Analyst Bonnie Herzog believes the cosmetic company has entered a “fundamental inflection point” driven by strategic initiatives put in place by management, including brand launches on Amazon (AMZN) and TikTok, and its “consumer-first approach” to drive faster innovation.
“We believe management is taking steps in the right direction with its ‘Beauty Reimagined’ strategic vision,” Herzog says in her note to clients, adding that improving trends in China makes the stock an attractive buy at its current price, advising clients to “load up on shares.”
The turn of events for Estée Lauder (NYSE:EL) is a long-time coming as the company struggled with the evaporating travel retail category during the pandemic (which has yet to fully recover), and more nimble competitors. Travel retail, which at one time accounted for nearly a third of the company’s sales, dwindled to just 15% in FY25. And as recently as August 2025, the company continued to lament the erosion in travel retail and warned that FY26 profits would also be undermined by tariffs, restructuring charges, and anemic sales growth.

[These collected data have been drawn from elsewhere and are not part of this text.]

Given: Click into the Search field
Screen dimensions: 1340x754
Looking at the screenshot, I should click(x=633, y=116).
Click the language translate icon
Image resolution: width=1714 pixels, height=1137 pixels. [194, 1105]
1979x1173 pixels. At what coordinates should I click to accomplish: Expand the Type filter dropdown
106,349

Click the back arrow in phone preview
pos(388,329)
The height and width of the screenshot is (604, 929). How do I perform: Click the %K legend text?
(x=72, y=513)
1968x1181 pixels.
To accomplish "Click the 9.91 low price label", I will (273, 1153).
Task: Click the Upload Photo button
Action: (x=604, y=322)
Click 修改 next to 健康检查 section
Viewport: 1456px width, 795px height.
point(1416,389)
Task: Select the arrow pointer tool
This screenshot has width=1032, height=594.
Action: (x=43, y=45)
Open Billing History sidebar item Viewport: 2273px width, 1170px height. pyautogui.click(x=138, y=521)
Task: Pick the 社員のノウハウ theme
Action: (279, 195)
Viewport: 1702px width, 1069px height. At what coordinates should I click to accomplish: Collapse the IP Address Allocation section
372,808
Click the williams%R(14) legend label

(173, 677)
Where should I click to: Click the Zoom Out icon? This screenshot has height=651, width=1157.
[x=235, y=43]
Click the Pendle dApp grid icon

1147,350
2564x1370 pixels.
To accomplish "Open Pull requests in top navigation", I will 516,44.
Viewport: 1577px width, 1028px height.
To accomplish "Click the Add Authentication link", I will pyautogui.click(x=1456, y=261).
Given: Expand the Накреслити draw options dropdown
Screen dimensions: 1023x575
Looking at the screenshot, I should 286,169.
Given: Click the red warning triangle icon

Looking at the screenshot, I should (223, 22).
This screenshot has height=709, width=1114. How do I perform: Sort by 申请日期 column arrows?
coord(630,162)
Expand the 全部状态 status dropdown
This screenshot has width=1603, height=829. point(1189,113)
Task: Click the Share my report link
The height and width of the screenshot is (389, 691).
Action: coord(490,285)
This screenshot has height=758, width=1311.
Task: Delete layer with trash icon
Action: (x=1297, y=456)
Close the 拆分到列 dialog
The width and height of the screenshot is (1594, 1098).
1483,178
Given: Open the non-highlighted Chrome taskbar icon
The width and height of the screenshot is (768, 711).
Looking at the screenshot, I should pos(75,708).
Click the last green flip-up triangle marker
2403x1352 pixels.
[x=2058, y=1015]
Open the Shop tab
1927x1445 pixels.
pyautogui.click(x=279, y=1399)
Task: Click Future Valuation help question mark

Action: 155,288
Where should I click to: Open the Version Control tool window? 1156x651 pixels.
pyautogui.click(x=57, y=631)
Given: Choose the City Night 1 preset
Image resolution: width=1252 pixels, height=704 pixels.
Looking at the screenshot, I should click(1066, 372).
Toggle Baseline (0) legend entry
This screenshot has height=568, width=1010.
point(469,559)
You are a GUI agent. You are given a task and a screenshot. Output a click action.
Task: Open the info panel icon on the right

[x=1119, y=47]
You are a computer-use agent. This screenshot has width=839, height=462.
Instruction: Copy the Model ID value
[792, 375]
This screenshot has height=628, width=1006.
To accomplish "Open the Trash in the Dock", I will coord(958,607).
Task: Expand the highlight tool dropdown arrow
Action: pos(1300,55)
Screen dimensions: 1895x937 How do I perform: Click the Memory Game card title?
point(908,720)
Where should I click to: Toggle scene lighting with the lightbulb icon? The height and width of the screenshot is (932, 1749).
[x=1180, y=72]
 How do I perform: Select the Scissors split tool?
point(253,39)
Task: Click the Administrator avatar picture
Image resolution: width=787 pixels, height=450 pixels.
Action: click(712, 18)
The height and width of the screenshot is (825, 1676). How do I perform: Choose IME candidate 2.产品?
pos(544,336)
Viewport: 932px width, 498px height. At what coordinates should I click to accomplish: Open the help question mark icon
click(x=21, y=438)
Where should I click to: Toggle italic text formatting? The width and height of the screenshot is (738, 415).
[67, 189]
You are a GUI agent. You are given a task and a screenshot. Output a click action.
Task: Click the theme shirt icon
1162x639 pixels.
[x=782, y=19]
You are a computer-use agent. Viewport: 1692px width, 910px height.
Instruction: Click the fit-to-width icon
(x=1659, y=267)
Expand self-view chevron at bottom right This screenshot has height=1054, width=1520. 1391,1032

However, Wall Street analysts, including Herzog, are now confident that the worst may be behind Estée Lauder (NYSE:EL). The stock was recently upgraded to Buy at HSBC and Deutsche Bank, and reaffirmed as a Buy at BofA Securities.
After tumbling nearly 7% on Friday in a broad market sell-off, Estée Lauder shares are rebounding 4.5% in Monday’s premarket trading, lifted by Goldman’s upbeat outlook and giving a boost to peers in the beauty space including Coty (COTY), e.l.f. Beauty (ELF), Ulta Beauty (ULTA), and The Beauty Health Company (SKIN).